Апокалипсис (не) сегодня, или российские ядерные угрозы в Украине. Часть 1

Почти ровно шестьдесят лет назад, в октябре 1962 года, разразился кубинский кризис. Выступая в четверг, 6 октября 2022 года, на встрече с донорами, поддерживающими кампанию Демократической партии в процессе довыборов в Конгресс, президент Байден (Biden) заявил, что „впервые после кубинского кризиса мы столкнулись с ситуацией, которая напрямую угрожает применением ядерного оружия, если траектория событий останется неизменной”. Стоит отметить, что Байден имел в виду ситуации, когда ядерное оружие могло быть применено не в ходе непреднамеренной эскалации (т.е. как, например, в ситуации которая имела место в ходе учений НАТО Able Archer 83), а в момент, когда до этого может дойти в результате структурных факторов.

(Фото: twitter.com/DefenceU/)

Байден заявил, что он „очень хорошо знает Владимира Путина”, добавив, что президент Российской Федерации „не блефует, когда говорит о возможном применении тактического ядерного, химического или биологического оружия”, особенно перед лицом слабости, продемонстрированной российскими вооруженными силами на поле боя. Это, в свою очередь, означает, что США „стоят перед трудными решениями относительно конфликта в Украине” — и хотя США „продолжат поддерживать Киев”, они „должны рассмотреть пути выхода” из конфликта для России. Какой способ может выбрать Путин, какой «съезд с дороги» („offramp”) ведущей к дальнейшей эскалации конфликта, или для прекращения конфликта так, чтобы „не только не потерять лицо, но также и не потерять власть в России”? Стоит отметить, что — по крайней мере, исходя из публичных заявлений — Байдена в меньшей мере беспокоит стратегическое положение России, а в большей — индивидуальные расчеты Владимира Путина относительно сохранения им своей политической позиции. Это важное замечание, поскольку, по мнению автора, сложно найти стратегическое оправдание применению Россией ядерного оружия на современном этапе конфликта. Не похоже, чтобы это могло помочь России добиться какого-либо политического успеха в ходе войны в Украине; в некоторых крайних случаях можно представить себе, что Россия «выиграет войну» в результате применения ядерного оружия, но очень сложно набросать сценарий, при котором Кремль благодаря этому выигрывает мир.

- _Набор данных_
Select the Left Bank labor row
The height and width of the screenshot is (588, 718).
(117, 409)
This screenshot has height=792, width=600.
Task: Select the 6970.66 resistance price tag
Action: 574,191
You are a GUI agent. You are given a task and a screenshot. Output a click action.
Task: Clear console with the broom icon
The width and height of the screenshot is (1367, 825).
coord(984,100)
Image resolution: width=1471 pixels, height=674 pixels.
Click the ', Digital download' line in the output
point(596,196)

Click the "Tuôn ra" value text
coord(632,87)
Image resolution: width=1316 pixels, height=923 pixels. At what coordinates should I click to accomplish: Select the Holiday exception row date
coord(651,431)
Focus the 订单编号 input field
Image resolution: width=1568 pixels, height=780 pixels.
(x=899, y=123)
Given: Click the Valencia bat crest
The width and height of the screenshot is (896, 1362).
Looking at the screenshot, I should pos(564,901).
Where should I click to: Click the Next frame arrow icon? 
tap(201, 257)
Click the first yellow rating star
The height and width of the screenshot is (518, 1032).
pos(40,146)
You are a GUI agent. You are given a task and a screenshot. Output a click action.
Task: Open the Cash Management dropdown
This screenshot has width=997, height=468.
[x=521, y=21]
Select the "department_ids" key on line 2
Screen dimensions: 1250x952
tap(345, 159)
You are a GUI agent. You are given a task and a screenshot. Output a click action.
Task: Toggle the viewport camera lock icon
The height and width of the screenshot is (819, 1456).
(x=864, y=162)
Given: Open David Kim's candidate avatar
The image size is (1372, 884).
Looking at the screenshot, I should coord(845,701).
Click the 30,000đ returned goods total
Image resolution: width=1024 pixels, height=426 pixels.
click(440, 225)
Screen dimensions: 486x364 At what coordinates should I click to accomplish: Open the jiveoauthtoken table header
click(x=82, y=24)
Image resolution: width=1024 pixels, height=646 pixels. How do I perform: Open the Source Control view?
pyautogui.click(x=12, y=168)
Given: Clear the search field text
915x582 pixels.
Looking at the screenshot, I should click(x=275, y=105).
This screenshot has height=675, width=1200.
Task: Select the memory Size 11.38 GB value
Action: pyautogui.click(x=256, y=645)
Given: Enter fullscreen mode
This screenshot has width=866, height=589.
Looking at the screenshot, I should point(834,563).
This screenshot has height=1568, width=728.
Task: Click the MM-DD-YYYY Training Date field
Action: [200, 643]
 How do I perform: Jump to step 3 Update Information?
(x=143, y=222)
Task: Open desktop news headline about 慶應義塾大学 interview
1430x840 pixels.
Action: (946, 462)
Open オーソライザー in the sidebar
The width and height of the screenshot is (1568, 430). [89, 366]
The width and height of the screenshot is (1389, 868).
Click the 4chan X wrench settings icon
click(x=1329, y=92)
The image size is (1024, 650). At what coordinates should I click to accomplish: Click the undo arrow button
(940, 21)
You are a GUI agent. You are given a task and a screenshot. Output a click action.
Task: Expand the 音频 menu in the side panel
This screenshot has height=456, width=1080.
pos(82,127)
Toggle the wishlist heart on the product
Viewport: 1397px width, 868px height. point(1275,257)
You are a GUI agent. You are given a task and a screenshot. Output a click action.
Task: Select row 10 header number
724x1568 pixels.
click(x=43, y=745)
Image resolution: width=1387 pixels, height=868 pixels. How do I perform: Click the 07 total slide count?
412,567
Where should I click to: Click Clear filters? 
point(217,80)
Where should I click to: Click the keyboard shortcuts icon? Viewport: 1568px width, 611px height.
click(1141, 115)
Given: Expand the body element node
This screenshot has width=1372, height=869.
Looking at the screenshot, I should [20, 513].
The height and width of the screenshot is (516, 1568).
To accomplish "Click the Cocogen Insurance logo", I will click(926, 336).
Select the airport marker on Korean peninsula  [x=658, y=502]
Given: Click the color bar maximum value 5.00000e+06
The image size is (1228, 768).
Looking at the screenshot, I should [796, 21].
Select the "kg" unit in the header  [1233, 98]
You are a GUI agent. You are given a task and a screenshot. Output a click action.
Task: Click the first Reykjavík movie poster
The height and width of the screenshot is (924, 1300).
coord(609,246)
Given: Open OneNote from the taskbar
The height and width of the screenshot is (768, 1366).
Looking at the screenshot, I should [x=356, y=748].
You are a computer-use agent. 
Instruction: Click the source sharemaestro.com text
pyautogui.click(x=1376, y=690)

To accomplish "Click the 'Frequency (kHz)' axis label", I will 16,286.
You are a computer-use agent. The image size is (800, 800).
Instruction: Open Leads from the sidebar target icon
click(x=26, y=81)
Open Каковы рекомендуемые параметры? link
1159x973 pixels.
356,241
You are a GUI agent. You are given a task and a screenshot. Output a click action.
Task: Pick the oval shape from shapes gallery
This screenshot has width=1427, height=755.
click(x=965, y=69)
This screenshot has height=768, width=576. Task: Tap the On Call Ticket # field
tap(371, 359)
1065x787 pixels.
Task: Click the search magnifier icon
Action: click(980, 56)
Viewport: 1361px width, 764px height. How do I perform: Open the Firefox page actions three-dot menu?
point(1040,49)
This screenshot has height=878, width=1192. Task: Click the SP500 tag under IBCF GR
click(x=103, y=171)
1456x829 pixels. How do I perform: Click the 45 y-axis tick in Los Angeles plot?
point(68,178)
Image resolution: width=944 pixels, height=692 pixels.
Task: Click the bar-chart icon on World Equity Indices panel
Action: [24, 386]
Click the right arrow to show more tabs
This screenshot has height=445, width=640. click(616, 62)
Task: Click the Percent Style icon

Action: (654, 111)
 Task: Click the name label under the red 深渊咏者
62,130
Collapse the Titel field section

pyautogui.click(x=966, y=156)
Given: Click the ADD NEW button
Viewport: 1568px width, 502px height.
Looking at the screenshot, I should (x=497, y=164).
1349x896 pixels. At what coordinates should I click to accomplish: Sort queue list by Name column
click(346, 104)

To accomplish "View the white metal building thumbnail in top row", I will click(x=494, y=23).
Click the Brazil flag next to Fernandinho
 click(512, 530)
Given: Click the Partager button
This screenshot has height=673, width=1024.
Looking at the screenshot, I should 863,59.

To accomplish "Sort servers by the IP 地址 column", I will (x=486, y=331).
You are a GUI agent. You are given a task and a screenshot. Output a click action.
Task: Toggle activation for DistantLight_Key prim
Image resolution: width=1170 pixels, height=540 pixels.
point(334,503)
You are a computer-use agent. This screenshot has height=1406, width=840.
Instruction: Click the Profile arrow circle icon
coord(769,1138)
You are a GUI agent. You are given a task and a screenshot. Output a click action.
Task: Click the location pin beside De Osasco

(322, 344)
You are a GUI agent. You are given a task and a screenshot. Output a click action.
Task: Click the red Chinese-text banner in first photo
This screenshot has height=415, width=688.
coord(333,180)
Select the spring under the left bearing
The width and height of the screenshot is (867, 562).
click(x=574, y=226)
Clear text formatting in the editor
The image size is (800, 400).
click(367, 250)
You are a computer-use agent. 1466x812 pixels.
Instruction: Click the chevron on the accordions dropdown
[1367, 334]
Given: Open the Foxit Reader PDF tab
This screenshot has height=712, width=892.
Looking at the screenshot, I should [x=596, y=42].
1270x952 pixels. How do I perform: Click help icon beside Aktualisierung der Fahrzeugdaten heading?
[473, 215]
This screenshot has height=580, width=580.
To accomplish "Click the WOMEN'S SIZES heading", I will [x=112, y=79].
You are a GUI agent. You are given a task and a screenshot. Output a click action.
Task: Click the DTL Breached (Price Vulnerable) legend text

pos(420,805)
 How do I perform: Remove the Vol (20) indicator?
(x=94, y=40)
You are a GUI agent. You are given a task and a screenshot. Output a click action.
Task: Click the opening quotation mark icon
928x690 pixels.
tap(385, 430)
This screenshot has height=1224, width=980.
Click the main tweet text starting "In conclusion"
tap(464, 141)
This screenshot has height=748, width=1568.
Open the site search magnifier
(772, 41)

- _Что требуется_
- 1) Изложите содержание статьи о российских ядерных угрозах в двух предложениях.
- 2) На какой встрече выступал Байден 6 октября 2022 года, согласно статье?
- 3) Перепишите в виде списка абзац статьи, начинающийся словами «Байден заявил, что он „очень хорошо знает Владимира Путина”», сохранив его основные факты.

- _Ответы по заданиям_
- 1) По словам президента Байдена, 6 октября 2022 года мир впервые после кубинского кризиса столкнулся с прямой угрозой применения ядерного оружия, а Путин не блефует, говоря о возможном применении тактического ядерного, химического или биологического оружия. Автор считает, что на нынешнем этапе конфликта применению Россией ядерного оружия трудно найти стратегическое оправдание: даже «выиграв войну» таким путем, Кремль вряд ли выиграет мир.

- 2) На встрече с донорами, поддерживающими кампанию Демократической партии на довыборах в Конгресс.

- 3)
- Байден утверждает, что хорошо знает Путина. По его словам, тот не блефует, когда говорит о возможном применении тактического ядерного, химического или биологического оружия, особенно на фоне слабости российской армии на поле боя.
- Поэтому у США трудные решения: продолжая поддерживать Киев, они должны рассмотреть для России пути выхода из конфликта.
- Вопрос в том, какой «съезд с дороги» выберет Путин: к дальнейшей эскалации или к прекращению конфликта без потери лица и власти.
- Судя по публичным заявлениям, Байдена больше беспокоят личные расчеты Путина на сохранение своей политической позиции, чем стратегическое положение России.
- По мнению автора, на нынешнем этапе применение Россией ядерного оружия трудно оправдать стратегически. Оно вряд ли принесет России политический успех, и даже «выиграв войну», Кремль едва ли выиграет мир.